• ASSIGNED TASK
When you have read the listing, copy all of it without any change.

• RECORDS FOR THIS EXERCISE
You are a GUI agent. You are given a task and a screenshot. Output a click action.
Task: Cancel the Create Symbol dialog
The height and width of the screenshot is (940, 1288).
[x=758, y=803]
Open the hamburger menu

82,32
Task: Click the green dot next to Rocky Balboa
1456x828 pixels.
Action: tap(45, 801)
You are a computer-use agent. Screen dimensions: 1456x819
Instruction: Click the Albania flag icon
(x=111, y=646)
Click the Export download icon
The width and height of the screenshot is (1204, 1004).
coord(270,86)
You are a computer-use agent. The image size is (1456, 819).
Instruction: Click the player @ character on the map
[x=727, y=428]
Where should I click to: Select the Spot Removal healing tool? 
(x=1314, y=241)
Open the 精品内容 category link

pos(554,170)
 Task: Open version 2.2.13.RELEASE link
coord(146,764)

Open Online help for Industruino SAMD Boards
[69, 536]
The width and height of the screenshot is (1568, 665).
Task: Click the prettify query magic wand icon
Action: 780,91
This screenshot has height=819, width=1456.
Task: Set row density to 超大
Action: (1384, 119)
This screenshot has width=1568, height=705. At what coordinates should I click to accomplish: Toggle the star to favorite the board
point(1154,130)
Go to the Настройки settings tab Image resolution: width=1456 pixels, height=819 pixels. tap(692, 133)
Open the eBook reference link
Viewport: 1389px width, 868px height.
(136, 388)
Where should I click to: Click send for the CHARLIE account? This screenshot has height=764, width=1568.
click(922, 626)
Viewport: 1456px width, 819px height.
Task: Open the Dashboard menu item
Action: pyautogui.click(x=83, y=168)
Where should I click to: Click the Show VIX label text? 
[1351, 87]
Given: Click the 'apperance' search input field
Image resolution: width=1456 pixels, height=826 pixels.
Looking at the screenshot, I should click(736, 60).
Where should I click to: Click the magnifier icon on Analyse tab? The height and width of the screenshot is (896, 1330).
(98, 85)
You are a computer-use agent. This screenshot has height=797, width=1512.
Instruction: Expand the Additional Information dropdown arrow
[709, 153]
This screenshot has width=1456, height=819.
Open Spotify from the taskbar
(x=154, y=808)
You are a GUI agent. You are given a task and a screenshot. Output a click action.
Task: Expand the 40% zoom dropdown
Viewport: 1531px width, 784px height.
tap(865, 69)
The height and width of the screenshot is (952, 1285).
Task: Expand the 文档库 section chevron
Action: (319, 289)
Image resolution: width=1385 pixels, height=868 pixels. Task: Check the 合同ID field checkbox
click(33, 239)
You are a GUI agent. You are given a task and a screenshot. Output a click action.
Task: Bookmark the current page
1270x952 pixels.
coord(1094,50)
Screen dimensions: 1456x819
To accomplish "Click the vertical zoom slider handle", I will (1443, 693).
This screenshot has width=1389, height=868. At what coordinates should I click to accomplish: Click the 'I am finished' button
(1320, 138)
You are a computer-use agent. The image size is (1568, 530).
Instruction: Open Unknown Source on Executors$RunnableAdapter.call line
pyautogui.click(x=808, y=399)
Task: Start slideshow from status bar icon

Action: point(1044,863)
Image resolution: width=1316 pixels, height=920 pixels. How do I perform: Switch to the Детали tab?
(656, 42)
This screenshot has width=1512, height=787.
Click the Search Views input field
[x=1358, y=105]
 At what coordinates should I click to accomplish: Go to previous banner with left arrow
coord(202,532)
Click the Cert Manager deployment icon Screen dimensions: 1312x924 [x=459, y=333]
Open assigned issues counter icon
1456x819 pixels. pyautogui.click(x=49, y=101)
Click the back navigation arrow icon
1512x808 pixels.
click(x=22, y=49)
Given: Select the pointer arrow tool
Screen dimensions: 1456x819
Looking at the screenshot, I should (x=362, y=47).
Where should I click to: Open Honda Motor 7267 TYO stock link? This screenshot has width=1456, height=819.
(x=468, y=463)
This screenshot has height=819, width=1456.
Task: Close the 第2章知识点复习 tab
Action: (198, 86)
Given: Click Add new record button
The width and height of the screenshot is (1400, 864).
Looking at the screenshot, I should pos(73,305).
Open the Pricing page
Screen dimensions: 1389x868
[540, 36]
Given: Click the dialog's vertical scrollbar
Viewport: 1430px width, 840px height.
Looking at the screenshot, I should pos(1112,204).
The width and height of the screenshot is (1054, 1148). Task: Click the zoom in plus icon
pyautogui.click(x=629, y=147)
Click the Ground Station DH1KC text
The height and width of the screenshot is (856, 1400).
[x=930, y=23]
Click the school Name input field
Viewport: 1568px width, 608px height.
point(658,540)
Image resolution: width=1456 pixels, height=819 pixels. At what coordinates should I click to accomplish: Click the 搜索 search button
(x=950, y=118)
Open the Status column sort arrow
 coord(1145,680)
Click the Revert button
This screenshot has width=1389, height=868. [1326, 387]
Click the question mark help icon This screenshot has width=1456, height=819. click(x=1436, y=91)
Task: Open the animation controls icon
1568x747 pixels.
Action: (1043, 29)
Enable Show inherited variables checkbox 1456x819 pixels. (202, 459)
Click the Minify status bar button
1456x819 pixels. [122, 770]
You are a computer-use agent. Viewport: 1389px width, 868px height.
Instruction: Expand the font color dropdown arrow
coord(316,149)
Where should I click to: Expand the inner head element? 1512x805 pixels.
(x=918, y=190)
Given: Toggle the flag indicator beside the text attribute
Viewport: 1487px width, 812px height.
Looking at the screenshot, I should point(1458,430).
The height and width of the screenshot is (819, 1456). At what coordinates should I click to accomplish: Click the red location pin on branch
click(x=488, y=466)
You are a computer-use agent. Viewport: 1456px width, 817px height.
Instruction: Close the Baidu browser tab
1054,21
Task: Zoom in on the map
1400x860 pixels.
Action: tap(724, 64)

• EXERCISE RESPONSE
You are a GUI agent. You are given a task and a screenshot. Output a click action.
Task: Cancel the Create Symbol dialog
The height and width of the screenshot is (940, 1288).
[x=758, y=803]
Open the hamburger menu

82,32
Task: Click the green dot next to Rocky Balboa
1456x828 pixels.
Action: tap(45, 801)
You are a computer-use agent. Screen dimensions: 1456x819
Instruction: Click the Albania flag icon
(x=111, y=646)
Click the Export download icon
The width and height of the screenshot is (1204, 1004).
coord(270,86)
You are a computer-use agent. The image size is (1456, 819).
Instruction: Click the player @ character on the map
[x=727, y=428]
Where should I click to: Select the Spot Removal healing tool? 
(x=1314, y=241)
Open the 精品内容 category link

pos(554,170)
 Task: Open version 2.2.13.RELEASE link
coord(146,764)

Open Online help for Industruino SAMD Boards
[69, 536]
The width and height of the screenshot is (1568, 665).
Task: Click the prettify query magic wand icon
Action: 780,91
This screenshot has height=819, width=1456.
Task: Set row density to 超大
Action: (1384, 119)
This screenshot has width=1568, height=705. At what coordinates should I click to accomplish: Toggle the star to favorite the board
point(1154,130)
Go to the Настройки settings tab Image resolution: width=1456 pixels, height=819 pixels. tap(692, 133)
Open the eBook reference link
Viewport: 1389px width, 868px height.
(136, 388)
Where should I click to: Click send for the CHARLIE account? This screenshot has height=764, width=1568.
click(922, 626)
Viewport: 1456px width, 819px height.
Task: Open the Dashboard menu item
Action: pyautogui.click(x=83, y=168)
Where should I click to: Click the Show VIX label text? 
[1351, 87]
Given: Click the 'apperance' search input field
Image resolution: width=1456 pixels, height=826 pixels.
Looking at the screenshot, I should click(736, 60).
Where should I click to: Click the magnifier icon on Analyse tab? The height and width of the screenshot is (896, 1330).
(98, 85)
You are a computer-use agent. This screenshot has height=797, width=1512.
Instruction: Expand the Additional Information dropdown arrow
[709, 153]
This screenshot has width=1456, height=819.
Open Spotify from the taskbar
(x=154, y=808)
You are a GUI agent. You are given a task and a screenshot. Output a click action.
Task: Expand the 40% zoom dropdown
Viewport: 1531px width, 784px height.
tap(865, 69)
The height and width of the screenshot is (952, 1285).
Task: Expand the 文档库 section chevron
Action: (319, 289)
Image resolution: width=1385 pixels, height=868 pixels. Task: Check the 合同ID field checkbox
click(33, 239)
You are a GUI agent. You are given a task and a screenshot. Output a click action.
Task: Bookmark the current page
1270x952 pixels.
coord(1094,50)
Screen dimensions: 1456x819
To accomplish "Click the vertical zoom slider handle", I will (1443, 693).
This screenshot has width=1389, height=868. At what coordinates should I click to accomplish: Click the 'I am finished' button
(1320, 138)
You are a computer-use agent. The image size is (1568, 530).
Instruction: Open Unknown Source on Executors$RunnableAdapter.call line
pyautogui.click(x=808, y=399)
Task: Start slideshow from status bar icon

Action: point(1044,863)
Image resolution: width=1316 pixels, height=920 pixels. How do I perform: Switch to the Детали tab?
(656, 42)
This screenshot has width=1512, height=787.
Click the Search Views input field
[x=1358, y=105]
 At what coordinates should I click to accomplish: Go to previous banner with left arrow
coord(202,532)
Click the Cert Manager deployment icon Screen dimensions: 1312x924 [x=459, y=333]
Open assigned issues counter icon
1456x819 pixels. pyautogui.click(x=49, y=101)
Click the back navigation arrow icon
1512x808 pixels.
click(x=22, y=49)
Given: Select the pointer arrow tool
Screen dimensions: 1456x819
Looking at the screenshot, I should (x=362, y=47).
Where should I click to: Open Honda Motor 7267 TYO stock link? This screenshot has width=1456, height=819.
(x=468, y=463)
This screenshot has height=819, width=1456.
Task: Close the 第2章知识点复习 tab
Action: (198, 86)
Given: Click Add new record button
The width and height of the screenshot is (1400, 864).
Looking at the screenshot, I should pos(73,305).
Open the Pricing page
Screen dimensions: 1389x868
[540, 36]
Given: Click the dialog's vertical scrollbar
Viewport: 1430px width, 840px height.
Looking at the screenshot, I should pos(1112,204).
The width and height of the screenshot is (1054, 1148). Task: Click the zoom in plus icon
pyautogui.click(x=629, y=147)
Click the Ground Station DH1KC text
The height and width of the screenshot is (856, 1400).
[x=930, y=23]
Click the school Name input field
Viewport: 1568px width, 608px height.
point(658,540)
Image resolution: width=1456 pixels, height=819 pixels. At what coordinates should I click to accomplish: Click the 搜索 search button
(x=950, y=118)
Open the Status column sort arrow
 coord(1145,680)
Click the Revert button
This screenshot has width=1389, height=868. [1326, 387]
Click the question mark help icon This screenshot has width=1456, height=819. click(x=1436, y=91)
Task: Open the animation controls icon
1568x747 pixels.
Action: (1043, 29)
Enable Show inherited variables checkbox 1456x819 pixels. (202, 459)
Click the Minify status bar button
1456x819 pixels. [122, 770]
You are a computer-use agent. Viewport: 1389px width, 868px height.
Instruction: Expand the font color dropdown arrow
coord(316,149)
Where should I click to: Expand the inner head element? 1512x805 pixels.
(x=918, y=190)
Given: Toggle the flag indicator beside the text attribute
Viewport: 1487px width, 812px height.
Looking at the screenshot, I should point(1458,430).
The height and width of the screenshot is (819, 1456). At what coordinates should I click to accomplish: Click the red location pin on branch
click(x=488, y=466)
You are a computer-use agent. Viewport: 1456px width, 817px height.
Instruction: Close the Baidu browser tab
1054,21
Task: Zoom in on the map
1400x860 pixels.
Action: tap(724, 64)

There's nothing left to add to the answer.